Posted by m lewis redford in announcements

≈ 4 Comments

Tags

1967, air, brother, countryside, Essex, father, fields, green, honeysuckle, horse, Kent, London, Michael J Redford, morning, mother, nose, pub, smell, suburbia, Sunday, the Boats of Vallisneria, trees

Follow Your Nose

My father had a nose for pubs, there’s no denying that!   Noses were always a prominent feature of the Redford family and very sensitive instruments they are too.   I remember when my brother and I were still at school, how mother would pack a shopping bag with sandwiches, apples and flasks of tea and early on Sunday mornings the whole family would disappear into the countryside.   We were then living in South East London and we would take advantage of every opportunity to escape into the freedom and quietude of Kent.   I was born in Sydenham and my father also was a native of that area, but when he was a boy, the green fields of Kent came rolling to within easy view from his back door.   Now alas, time has stamped these green fields with the concrete monotony of suburbia.   So it was that many a fine Sunday morning would see the Redford family making a bee-line for Shoreham just north of Sevenoaks.   Shoreham was our stepping off point and in those distant days it seemed a million miles from London.   My grandmother used to work at the Crown Hotel there and we were permitted to leave our bicycles in the garden while we plunged into the green depths of the surrounding countryside.   Towards noon father would suggest that we find a pub where we could revive our flagging energy and eat our sandwiches and, pausing awhile, he would gaze around and say, “Let’s try over there.”   Over the hill we would go and, sure enough, the very first building we would come to would be a pub.   Now this never failed.   It mattered not what part of the British Isles we were in, ‘Dad’s Nose’ was an infallible receiver and every pub a homing beacon.   In this way, father had built up over the years, a storehouse of information concerning pubs in Kent, Surrey and Sussex.   Sometimes a friend of the family would arrive at the house and suggest that we all take a trip out somewhere and have a drink.   “I’ve found a nice little pub at Luddesdowne,” they would say, “The Red Lion I think it is.”

Father’s mental filing cabinet would whirr into action and he’d say, “Ah yes, you mean the Golden Lion.   Lays down in the dip alongside an orchard.   Landlord’s name is Bert.”

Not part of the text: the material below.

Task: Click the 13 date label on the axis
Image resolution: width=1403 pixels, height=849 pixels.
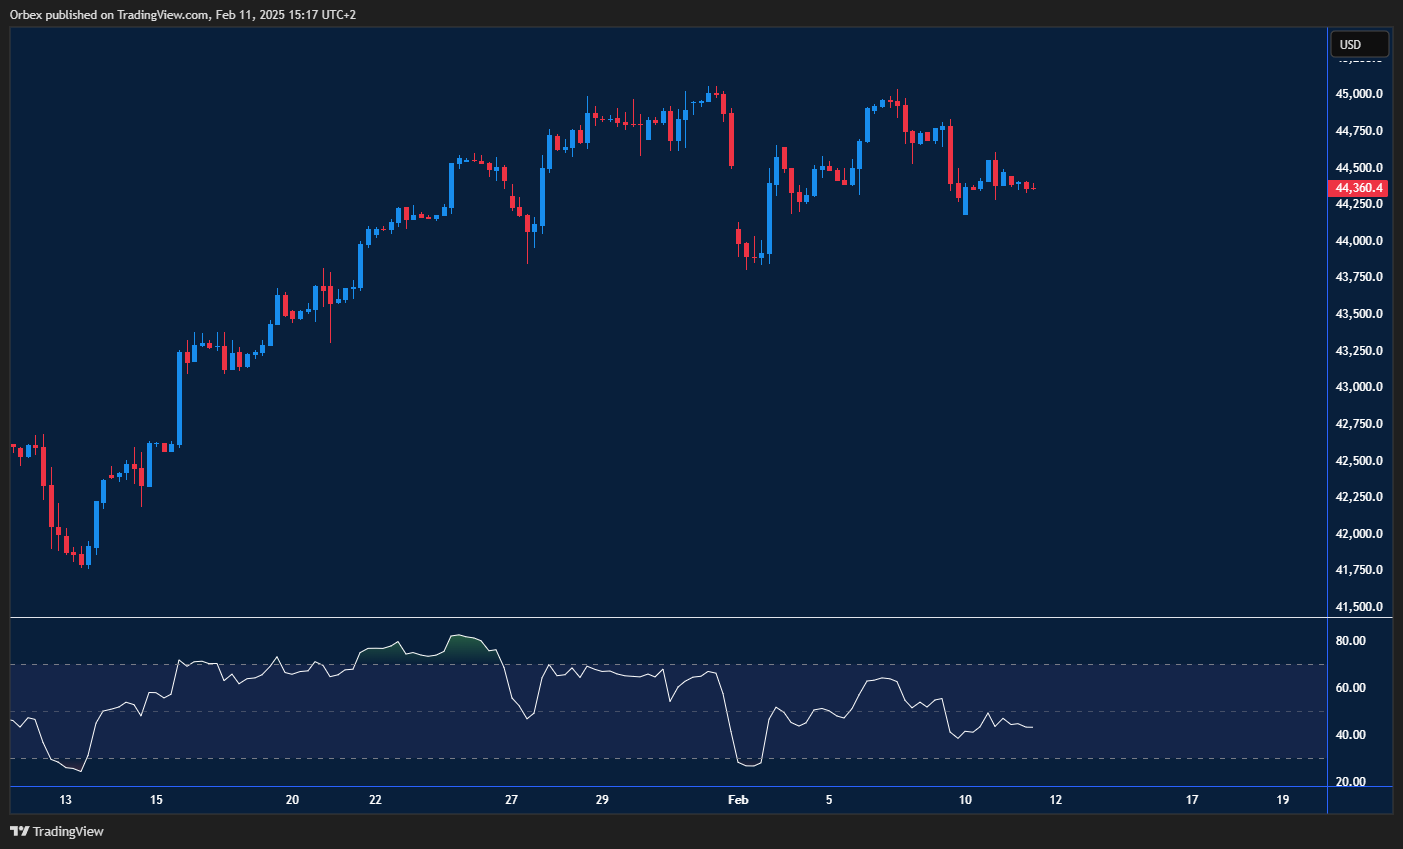Action: [65, 800]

I have never known my father to be caught out by a pub he didn’t know, although there was one occasion however, when father’s probosciscal (sic) infallibility received a severe jolt.   While living for a short period in Basildon New Town in Essex we sometimes took a stroll to Stock on Sunday mornings.   This was a distance of some ten miles and we usually timed our arrival at Stock to coincide with opening time.   On our first expedition however, we mistimed ourselves badly.   We had walked only as far as Great Burstead when the pubs began to open and so we decided against going on to Stock that morning for it would almost have been closing time by the time we reached our goal.   Following Dad’s nose, we turned off the main road and climbed the hill in the direction of Little Burstead.   At the top, among elm and oak, stood an old grey church.   Nestling beside this in the shadow of its spire was a small weather-boarded building that displayed all the characteristics of an Essex pub.   There were only a dozen or so other buildings in sight which were quite obviously private dwellings, so we walked up to the leaning timbers beside the church.   I was stunned and father was puzzled. Above the door was a sign which read ‘Village Stores – Newsagents – Tobacconists – Confectioners’.   This was something I could never have dreamt possible, father had failed and the honour of a long line of Redford noses had been thwarted.   This nagging failure prompted my father to do a little research, the results of which, in our collective view, reinstated the Redford’s nose to its rightful place in history.   The village stores was once the King’s Arms, a very old inn that dated back to the seventeenth century.   It stands along one side of the graveyard and, in days gone by, when the worthy patrons drank their ale in the back parlour, they could look out of the bar windows onto the tombstones, and it was for this reason that the inn was also known as Dead Man’s Rattle.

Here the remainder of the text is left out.